Armstrong subsequently held the position of deputy associate administrator for aeronautics at NASA Headquarters in Washington, D.C., where he was responsible for coordination and management of NASA research and technology work related to aeronautics.

From 1971-79, he was a professor of aerospace engineering at the University of Cincinnati and, from 1982-1992, he was chairman of Computing Technologies for Aviation, Inc., Charlottesville, Va.

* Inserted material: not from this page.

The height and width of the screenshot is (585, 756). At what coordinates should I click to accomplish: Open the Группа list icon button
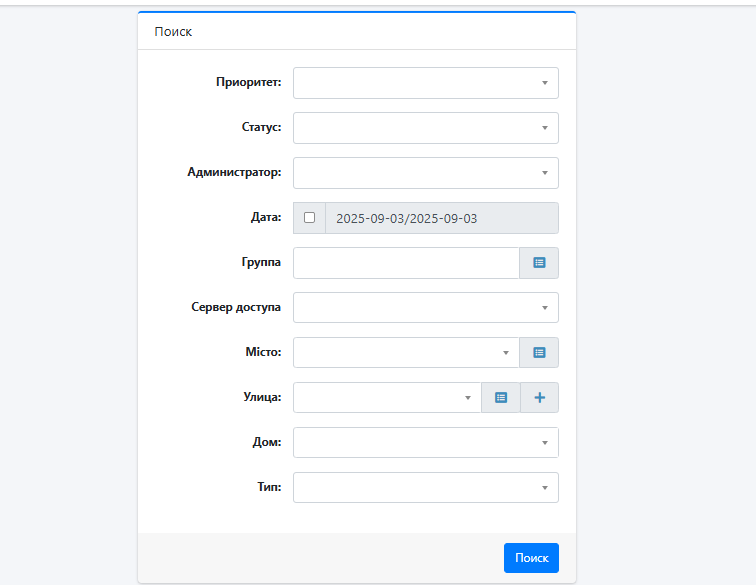[539, 263]
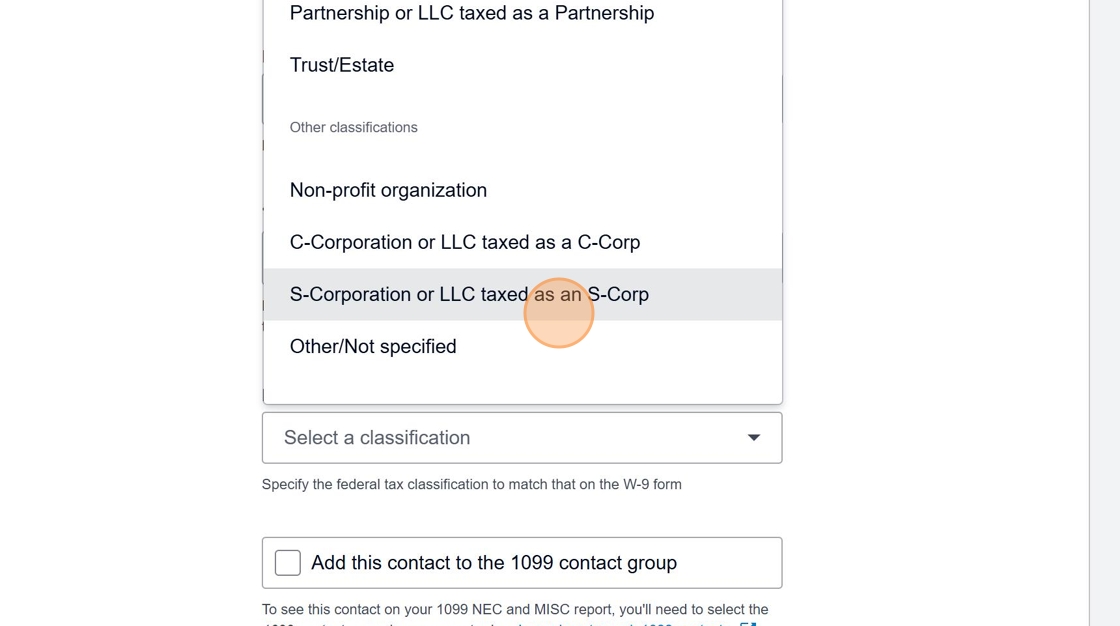The width and height of the screenshot is (1120, 626).
Task: Select the 'Trust/Estate' classification option
Action: pyautogui.click(x=342, y=66)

Armstrong held a Bachelor of Science Degree in Aeronautical Engineering from Purdue University, a Master of Science in Aerospace Engineering from the University of Southern California and honorary doctorates from a number of universities. He was a Fellow of the Society of Experimental Test Pilots and the Royal Aeronautical Society; and an Honorary Fellow of the American Institute of Aeronautics and Astronautics, and the International Astronautics Federation. He was a member of the National Academy of Engineering and the Academy of the Kingdom of Morocco. He served as a member of the National Commission on Space (1985-1986), as vice chairman of the Presidential Commission on the Space Shuttle Challenger Accident (1986), and as chairman of the Presidential Advisory Committee for the Peace Corps (1971-1973).

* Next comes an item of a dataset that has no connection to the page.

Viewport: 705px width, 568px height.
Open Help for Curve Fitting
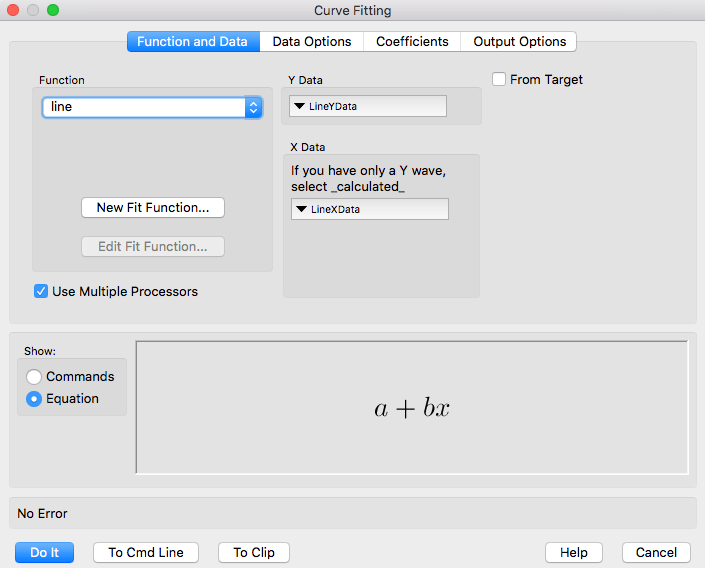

Armstrong was decorated by 17 countries and received many honors, including the Presidential Medal of Freedom; the Congressional Space Medal of Honor; the Explorers Club Medal; the Robert H. Goddard Memorial Trophy; the NASA Distinguished Service Medal; the Harmon International Aviation Trophy; the Royal Geographic Society's Gold Medal; the Federation Aeronautique Internationale's Gold Space Medal; the American Astronautical Society Flight Achievement Award; the Robert J. Collier Trophy; the AIAA Astronautics Award; the Octave Chanute Award; and the John J. Montgomery Award.

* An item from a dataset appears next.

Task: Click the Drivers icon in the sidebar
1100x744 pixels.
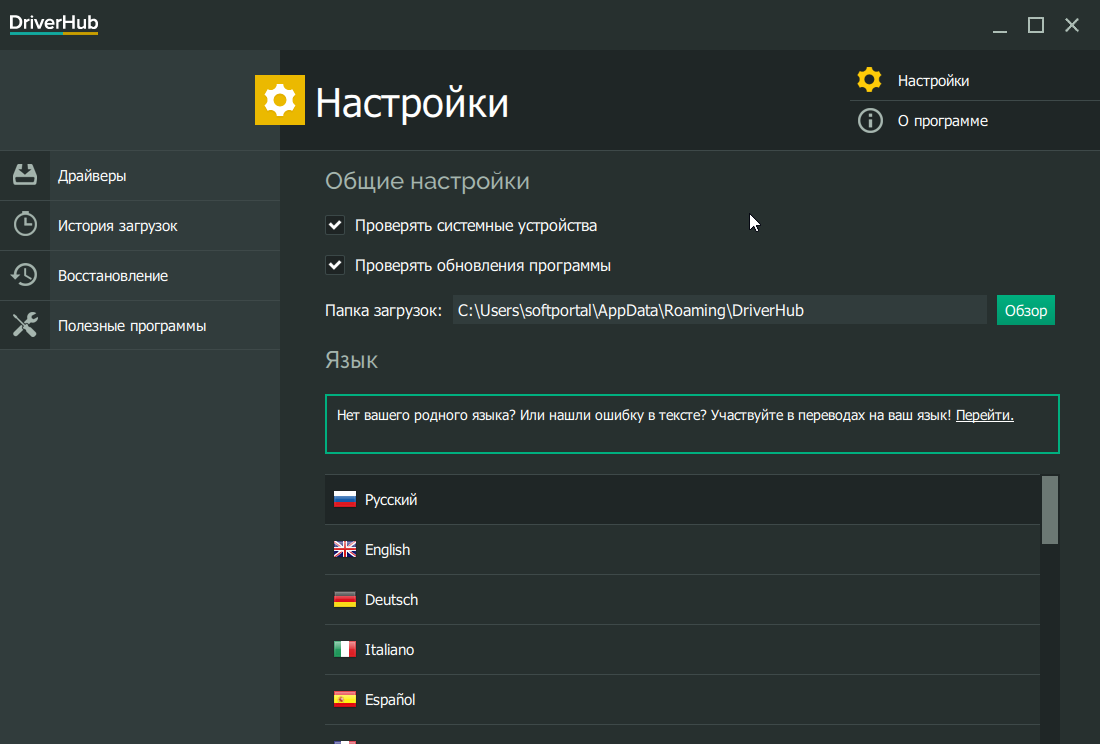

While much of the attention of the successful first Moon walk was directed at Armstrong, he always deflected the limelight, trying to keep the focus on the mission rather than the man. Thus quote from him sums it up, "In my own view, the important achievement of Apollo was a demonstration that humanity is not forever chained to this planet, and our visions go rather further than that, and our opportunities are unlimited."

This article is part of Space Watch: September 2012 (Volume: 11, Issue: 9).